When it comes to attribution I like to avoid such ugly terms as plagiarism, stealing, and blatant rip-off. Instead, I say that a song reminds me of another, or that a writer may have been influenced by somebody else's work. Perhaps they subconsciously borrowed, or they believed that an old melody was in the public domain anyway. I mean, who needs email from angry songwriters?
Will Shade, over at the music webzine Perfect Sound Forever, has no such qualms. He comes down hard on Jimmy Page for his role in the uncredited recycling of material, first by the later-period Yardbirds and then by Led Zeppelin. The article's title is unambiguous: The Thieving Magpie: Jimmy Page's Dubious Recording Legacy. In one or two cases, the claims have been pursued successfully in the courts, notably by Willie Dixon, who wrote the Muddy Waters song You Need Love (1962), the ultimate source of Led Zeppelin's Whole Lotta Love (1969), via the Small Faces' You Need Loving (1966).
Will Shade discusses a long list of Yardbirds and Led Zeppelin songs and their uncredited sources, mainly from blues artists. I hate to disillusion you completely, but not even Stairway To Heaven comes out of it unscathed.
To restore your faith in humanity, have a look at the Songs page at Snopes.com, the urban legends website. There you will find links to a number of pages that discuss song origins and related topics. It may raise your spirits to learn that Bob Dylan didn't steal Blowin' In The Wind from a high school student.
Before the age of mass communication and copyright law, none of this was much of an issue. Folk songs were by definition fair game, and blues artists routinely recycled traditional and contemporary material: that was part of their art.
The likes of Bach, Vivaldi and Handel happily nicked bits and pieces from each other, probably seeing it as a dip of the ol' lid to a fellow composer. (To get an idea of the extent of this in classical music, see the long annotated bibliography of Musical Borrowing at the University of Indiana.)
A songwriter's defence could be that there must be a finite number of possible tunes, so it would be surprising if there were no overlap among the millions of songs that have been written. On the other hand, one brave soul at Everything2.com has attempted to calculate that number, and it turns out to be a very big number indeed.
Still, when you consider all the songs and jingles and soundtracks and people whistling a tune in the street that a songwriter hears in a lifetime, it must be maddeningly easy to recycle a snatch of melody without realising it. Then someone hears your latest punk anthem and says, "Hang on, isn't that Dance of the Sugar Plum Fairies?"

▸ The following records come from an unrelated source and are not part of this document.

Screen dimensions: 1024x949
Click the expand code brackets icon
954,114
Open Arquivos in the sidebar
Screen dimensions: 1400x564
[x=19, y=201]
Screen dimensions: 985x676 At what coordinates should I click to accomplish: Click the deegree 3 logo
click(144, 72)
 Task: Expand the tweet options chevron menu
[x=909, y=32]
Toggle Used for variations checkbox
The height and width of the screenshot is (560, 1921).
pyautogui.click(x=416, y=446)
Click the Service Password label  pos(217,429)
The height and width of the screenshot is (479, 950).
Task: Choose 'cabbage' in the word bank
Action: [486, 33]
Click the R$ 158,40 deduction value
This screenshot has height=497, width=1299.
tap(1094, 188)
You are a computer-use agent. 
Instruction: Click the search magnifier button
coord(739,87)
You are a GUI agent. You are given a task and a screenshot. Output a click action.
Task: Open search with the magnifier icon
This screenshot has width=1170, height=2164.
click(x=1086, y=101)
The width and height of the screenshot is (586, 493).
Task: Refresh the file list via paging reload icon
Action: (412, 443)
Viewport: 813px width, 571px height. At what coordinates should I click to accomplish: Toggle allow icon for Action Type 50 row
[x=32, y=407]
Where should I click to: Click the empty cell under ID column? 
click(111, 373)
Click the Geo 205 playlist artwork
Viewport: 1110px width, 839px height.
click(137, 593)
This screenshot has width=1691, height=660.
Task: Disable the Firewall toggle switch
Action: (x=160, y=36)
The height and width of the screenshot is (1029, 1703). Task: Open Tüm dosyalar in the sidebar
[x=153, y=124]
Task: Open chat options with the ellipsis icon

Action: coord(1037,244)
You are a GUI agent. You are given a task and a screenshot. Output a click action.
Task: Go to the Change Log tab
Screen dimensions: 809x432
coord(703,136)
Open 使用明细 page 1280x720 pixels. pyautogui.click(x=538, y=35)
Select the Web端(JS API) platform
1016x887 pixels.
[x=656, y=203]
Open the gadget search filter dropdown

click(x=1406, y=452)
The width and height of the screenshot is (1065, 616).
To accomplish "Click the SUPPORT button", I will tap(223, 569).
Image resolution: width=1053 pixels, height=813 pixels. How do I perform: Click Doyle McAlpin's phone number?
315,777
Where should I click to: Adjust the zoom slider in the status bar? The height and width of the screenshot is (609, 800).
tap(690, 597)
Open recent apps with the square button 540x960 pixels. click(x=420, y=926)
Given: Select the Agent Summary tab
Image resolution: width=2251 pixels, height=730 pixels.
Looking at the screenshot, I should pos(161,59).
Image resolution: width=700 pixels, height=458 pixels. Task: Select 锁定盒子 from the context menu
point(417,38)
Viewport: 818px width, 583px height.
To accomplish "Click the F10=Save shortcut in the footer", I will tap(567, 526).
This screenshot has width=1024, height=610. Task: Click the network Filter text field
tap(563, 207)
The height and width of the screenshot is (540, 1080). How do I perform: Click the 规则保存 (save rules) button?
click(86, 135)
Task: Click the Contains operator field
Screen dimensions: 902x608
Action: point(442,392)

It can happen to anyone: browse the Google search results for plagiarism + "George Harrison". You can also read about the cases of Jerome Kern, Britney Spears, Michael Bolton and others listed at the Columbia Law School's Music Plagiarism Project . In the Tin Pan Alley era, songwriter Ira Arnstein became a serial filer of plagiarism suits against his contemporaries, no doubt aided by the fact that it if you set your mind to it, you can find similarities between songs.